[Task requirements] Output the lines below unchanged, beginning at the line that contains "You are a GUI" and stopping after the line that contains "pos(431,24)".

[Record extracts]

* BEGIN *

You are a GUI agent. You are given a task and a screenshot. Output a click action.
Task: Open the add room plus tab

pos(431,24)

* END *
* BEGIN *

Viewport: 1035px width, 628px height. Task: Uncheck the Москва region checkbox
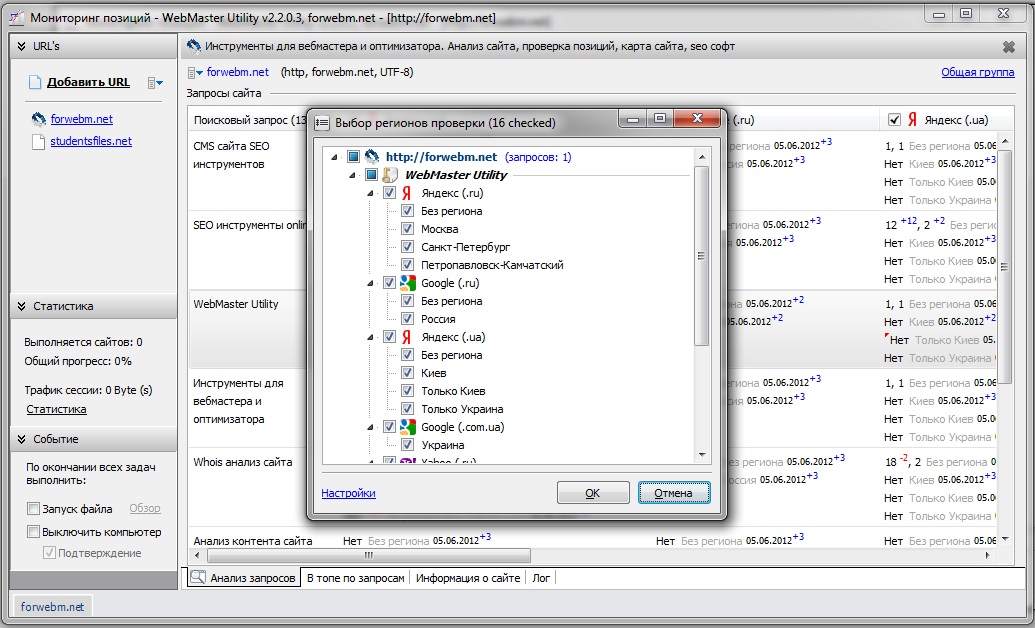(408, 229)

* END *

[Answer to the problem]
You are a GUI agent. You are given a task and a screenshot. Output a click action.
Task: Open the add room plus tab

pos(431,24)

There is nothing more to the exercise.